Sam got it up and left the room. He went through the small dining room into the kitchen.

“Poor Sam,” his wife said. “I won’t talk behind his back, only out of his line of sight. He hears me now. You hear me now, don’t you, Sam? You’re listening to all this, aren’t you?”

“Yes,” Sam said, his voice fainted by the intervening rooms.

She lowered her own voice. “How does he get a hard-on? He wills it. It’s his decision. Why, it’s no more trouble to him than acquiring a tan or arranging his hair. It’s biofeedback, Sammy’s sex. Decisive grooming, like the way his pants hold a crease or the fact that his hands don’t get dirty. And there’s no weight. Our skins barely touch. Platonic fucking. Orgasms like something shuttled back and forth in a game. Because he never comes until I do.” She was speaking normally again. “You don’t come till I do, do you, Sam?”

“I’m a gent,” Sam said in the kitchen. “I’m something in armor, something in tails.” He was crying.

“Baby, don’t cry,” Judith said. “Hush, courtly lover.” And he hushed. “Bring me a pill, Sam.” They heard the faucet in the kitchen. Sam appeared with a pill and a glass of water. “See?” Judith said. “Thanks, darling.” She turned to the Messengers. “See? My last few months like a sort of pregnancy. See? Judith lying-in with doom and whim and old Sam hard by all hand and foot to fetch all the pickles of the grotesque, we never close.

“Sam, Sam, you Jew, you Jewish husband. Shall we tell them our news?”

“We’ve told them everything else.”

“No,” she said, “no we haven’t.” She turned to Paula. “Once, maybe two or three years ago, we gave a party. Cornell brought the ice, do you remember? Sam had called at the last minute to ask one of those gee-it-must-have-slipped-my-mind favors of his. Though we know better, don’t we, know that nothing ever slips Sam’s mind, that his mind goes around in galoshes and snow tires, radials, chains, and Cornell was high, stoned, and I’d been talking about TM, and your husband asked me to tell him my mantra. Do you remember that? Do you, Cornell?”

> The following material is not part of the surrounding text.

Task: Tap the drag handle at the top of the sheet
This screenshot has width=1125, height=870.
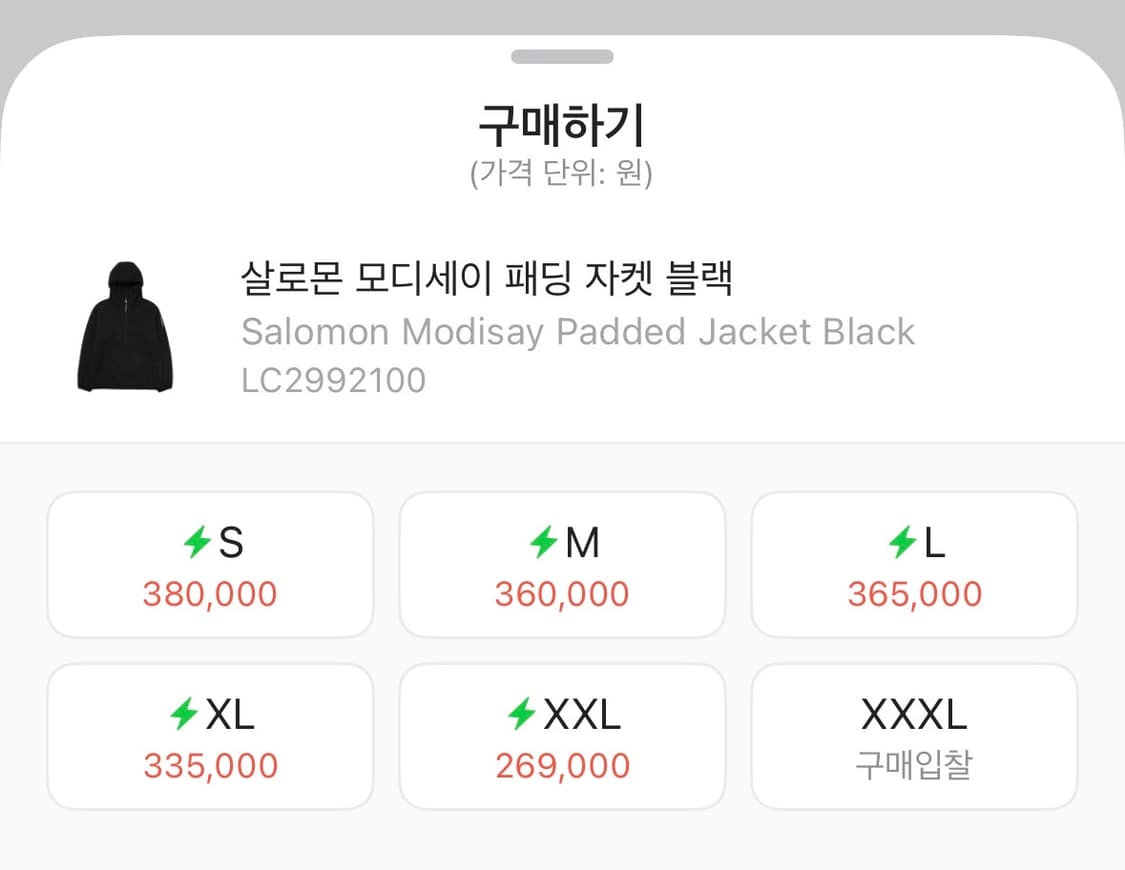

“I think so,” Messenger said. “Yes.”

“Yes,” Judith Glazer said. “And I wouldn’t tell you. Well I’ll tell you now. Lean toward me, I’ll whisper it.”

“I was kidding, Judith. I don’t have to know.”

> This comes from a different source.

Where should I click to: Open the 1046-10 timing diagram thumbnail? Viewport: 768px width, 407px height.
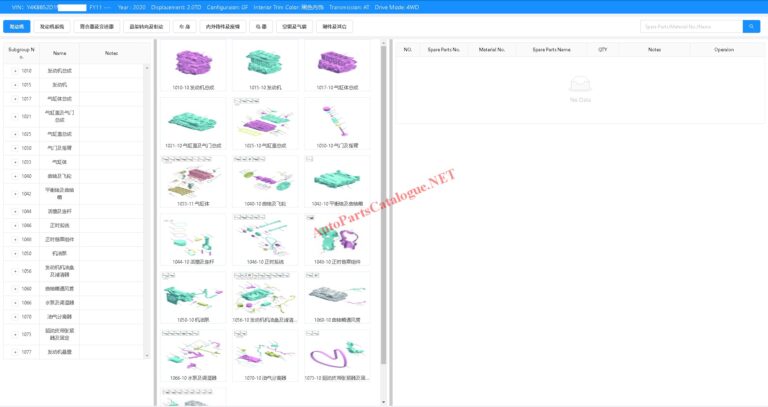[265, 238]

“Suppose what I tell you were my last words? Not have to know what may be a poor dying woman’s dying wish?”

Messenger looked helplessly at his wife. She was already packed, checked out of the motel, all gone. He looked at Sam, similarly fled, browsing inside info on cordless telephones in Consumer Reports.

Messenger got out of his chair and went toward the poor dying woman. He knelt at her side and she blew softly in his ear as if testing a microphone. Then she whispered four senseless syllables into it which he would never forget. He felt himself blush.

“An obscenity?” Paula suggested.

“My mantra,” Judith Glazer said. “There. I feel better. Only Cornell and my guru know. I can give it away because I don’t need it anymore. You, Sam. I just gave away my three-thousand-dollar mantra to Cornell.” She smiled and Cornell felt something like affection for the nutty lady. “I’m dying,” she said jovially, “and going to Heaven where I can look down on Sam. Only I may look down on Sam, you know. I earned the privilege by living with him, earned it at discount, the odor of his odd-lot, uncut, 35mm film on my breasts when he came to me from the darkroom where he cut and rolled it onto used cartridges, the cutting and winding done at midnight in closets so that we didn’t have the expense of even that single low-watt dim red bulb. I’m going to Heaven where I can look down on Sam, on his thick soft bundles of hair, Sam’s plateaus of head like actual geography, and let him know if he’s fucking up as dean. That’s our news. Sam’s to be appointed dean when Adrian steps down at the end of the semester.”